Task directions. Would you print only the lines running from the one with "This screenshot has width=1035, height=584." to the final line of the data below, word for word and without pictures?

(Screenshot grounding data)
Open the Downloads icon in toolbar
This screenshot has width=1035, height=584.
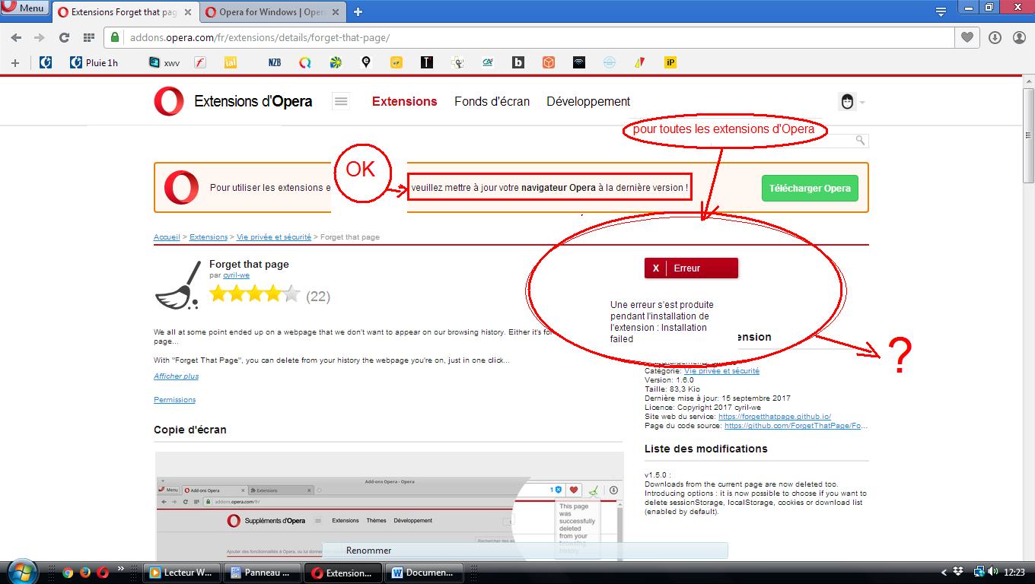click(x=995, y=37)
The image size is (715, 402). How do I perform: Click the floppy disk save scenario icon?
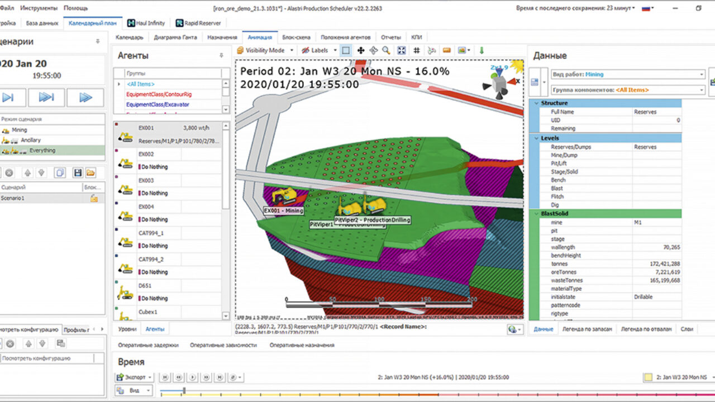pyautogui.click(x=78, y=173)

Answer for this exercise.
This screenshot has width=1035, height=584.
click(x=995, y=37)
The image size is (715, 402). How do I perform: Click the floppy disk save scenario icon?
pyautogui.click(x=78, y=173)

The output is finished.